__A portion of a data file__:

▼

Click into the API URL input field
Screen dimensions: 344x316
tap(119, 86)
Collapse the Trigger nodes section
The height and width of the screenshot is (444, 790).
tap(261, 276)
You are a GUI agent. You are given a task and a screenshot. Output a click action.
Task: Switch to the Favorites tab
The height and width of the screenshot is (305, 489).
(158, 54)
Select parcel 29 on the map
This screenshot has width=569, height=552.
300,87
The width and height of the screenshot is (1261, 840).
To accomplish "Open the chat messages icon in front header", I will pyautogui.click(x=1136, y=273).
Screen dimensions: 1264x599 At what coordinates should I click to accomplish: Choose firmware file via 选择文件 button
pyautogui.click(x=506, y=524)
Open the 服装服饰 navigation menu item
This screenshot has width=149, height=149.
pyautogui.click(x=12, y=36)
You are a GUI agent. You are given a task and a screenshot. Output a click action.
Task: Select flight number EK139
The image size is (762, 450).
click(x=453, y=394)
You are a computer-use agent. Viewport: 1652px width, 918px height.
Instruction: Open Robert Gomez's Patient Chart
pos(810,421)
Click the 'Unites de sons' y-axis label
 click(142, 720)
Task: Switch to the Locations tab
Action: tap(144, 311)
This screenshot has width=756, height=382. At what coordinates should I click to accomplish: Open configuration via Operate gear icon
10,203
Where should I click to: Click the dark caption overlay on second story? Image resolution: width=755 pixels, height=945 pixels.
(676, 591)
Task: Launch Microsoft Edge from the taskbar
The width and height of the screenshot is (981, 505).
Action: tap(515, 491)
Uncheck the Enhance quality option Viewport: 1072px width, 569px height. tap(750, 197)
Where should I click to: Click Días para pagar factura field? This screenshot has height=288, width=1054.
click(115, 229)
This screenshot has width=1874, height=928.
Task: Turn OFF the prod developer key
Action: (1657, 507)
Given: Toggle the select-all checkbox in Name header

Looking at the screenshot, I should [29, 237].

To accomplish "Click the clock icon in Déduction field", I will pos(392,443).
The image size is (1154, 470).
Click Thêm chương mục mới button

▲

Can you reproduce, word for word, the part of the items above that opens with the line containing "Where should I click to: Click Días" and runs through the end of the items?

__Task solution__:
Where should I click to: Click Días para pagar factura field? This screenshot has height=288, width=1054.
click(115, 229)
This screenshot has width=1874, height=928.
Task: Turn OFF the prod developer key
Action: (1657, 507)
Given: Toggle the select-all checkbox in Name header

Looking at the screenshot, I should [29, 237].

To accomplish "Click the clock icon in Déduction field", I will pos(392,443).
The image size is (1154, 470).
Click Thêm chương mục mới button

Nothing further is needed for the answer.